May 16, 2007Agricultural Recruitment System Finds Local Workers For Farmers
Rick Olivarez has boiled the complex subject of farm labor into a simple equation: A = farm workers. B = growers. A + B = harvest.
“You can’t have one without the other,” he said.
As a monitor advocate with the Bureau of Workforce Programs in the Michigan Department of Labor & Economic Growth, it’s Olivarez’s job to help growers and farm workers meet each other’s needs. One of his most effective tools is the Agricultural Recruitment System, but there are growers out there who don’t know about it, he said. The system hasn’t been well publicized, but the labor department is making efforts to change that.
The Agricultural Recruitment System is a federal program overseen by the U.S. Department of Labor and managed by the states. In Michigan, it’s a one-stop employment service for migrant workers and a way for growers to find local help. If local workers aren’t available, the system looks for them in other states – usually Texas, Florida or the Carolinas. If workers still can’t be found, the next step is the federal H-2A program, which finds laborers from foreign countries. Growers have to prove they’ve exhausted the recruitment of local workers before they can move on to H-2A workers, Olivarez said.
Last year, more than 4,900 farm workers applied for jobs through Michigan’s recruitment system, compared to 224 H-2A workers. There are more than 100 employment centers spread throughout the state. The centers also offer unemployment, job training and education programs, he said.
The recruitment system could use more money for marketing and promotional trips, but a tight state budget makes that difficult. Other tools are being used, however, like an English/Spanish Web site – www.michaglabor.org – that informs workers and growers about labor opportunities. There’s an area on the site where growers can create profiles about their farms and specify their labor needs. Migrant workers across the country can read the profiles. It’s basically free advertising for the growers, Olivarez said.

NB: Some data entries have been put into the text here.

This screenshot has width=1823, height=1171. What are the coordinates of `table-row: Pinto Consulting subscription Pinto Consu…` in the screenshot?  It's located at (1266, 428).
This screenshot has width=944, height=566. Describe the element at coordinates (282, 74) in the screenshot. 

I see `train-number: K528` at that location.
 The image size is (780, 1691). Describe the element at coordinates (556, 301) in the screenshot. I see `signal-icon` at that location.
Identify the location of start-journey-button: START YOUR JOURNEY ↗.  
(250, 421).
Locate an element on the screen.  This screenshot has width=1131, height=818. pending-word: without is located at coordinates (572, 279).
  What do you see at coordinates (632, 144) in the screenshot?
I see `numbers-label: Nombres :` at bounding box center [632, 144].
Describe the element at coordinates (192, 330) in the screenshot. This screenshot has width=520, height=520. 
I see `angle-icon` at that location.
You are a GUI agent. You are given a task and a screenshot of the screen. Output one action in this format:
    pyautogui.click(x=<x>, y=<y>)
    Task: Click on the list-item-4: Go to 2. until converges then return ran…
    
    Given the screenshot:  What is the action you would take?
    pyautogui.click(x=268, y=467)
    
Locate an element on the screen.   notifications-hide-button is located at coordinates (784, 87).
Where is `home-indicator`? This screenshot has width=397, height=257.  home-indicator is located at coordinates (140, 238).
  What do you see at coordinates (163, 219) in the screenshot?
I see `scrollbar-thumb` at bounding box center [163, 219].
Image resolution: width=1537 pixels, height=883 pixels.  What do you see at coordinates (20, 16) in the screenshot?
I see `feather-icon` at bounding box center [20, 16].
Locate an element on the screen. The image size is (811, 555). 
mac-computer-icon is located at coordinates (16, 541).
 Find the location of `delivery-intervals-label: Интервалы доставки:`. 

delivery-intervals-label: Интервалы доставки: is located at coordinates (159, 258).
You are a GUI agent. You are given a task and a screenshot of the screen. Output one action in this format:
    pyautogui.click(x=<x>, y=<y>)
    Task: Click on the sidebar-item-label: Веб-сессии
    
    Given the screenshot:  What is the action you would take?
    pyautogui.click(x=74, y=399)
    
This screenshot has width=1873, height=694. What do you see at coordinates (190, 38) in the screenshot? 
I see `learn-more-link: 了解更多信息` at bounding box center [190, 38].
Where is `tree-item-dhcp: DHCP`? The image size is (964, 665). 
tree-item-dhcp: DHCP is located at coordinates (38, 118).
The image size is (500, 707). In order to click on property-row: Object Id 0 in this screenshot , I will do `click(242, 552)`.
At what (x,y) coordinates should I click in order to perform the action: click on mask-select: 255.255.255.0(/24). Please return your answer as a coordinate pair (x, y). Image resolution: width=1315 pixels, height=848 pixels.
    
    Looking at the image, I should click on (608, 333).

The state is doing more to promote the recruitment system this year, since growers, processors and nurseries are struggling to find workers, said Kevin Benson, an agricultural employment specialist with Michigan’s labor department. It’s challenging at times to find agricultural workers, but for the most part the program is successful, he said.
Benson, who matches workers and employers in the Traverse City area, described the typical recruitment process: A grower looking for workers calls Benson or another specialist and tells him what he needs. The specialist starts by opening a local job order online. If no one is available locally, the search extends outside the state – usually in Texas. If workers aren’t found outside the state, growers have to resort to the H-2A program.
If you’re bringing in workers from outside your state, you must provide them with licensed housing and must pay them the prevailing wage in your area, Benson said.
Benson and other specialists get basic information from workers like their names, addresses, dates of birth and Social Security Numbers, but it’s not their job to verify a worker’s legality, he said.
Neither the state nor federal departments of labor are responsible for making sure workers are legally documented. That’s the responsibility of the homeland security and immigration departments, Olivarez said.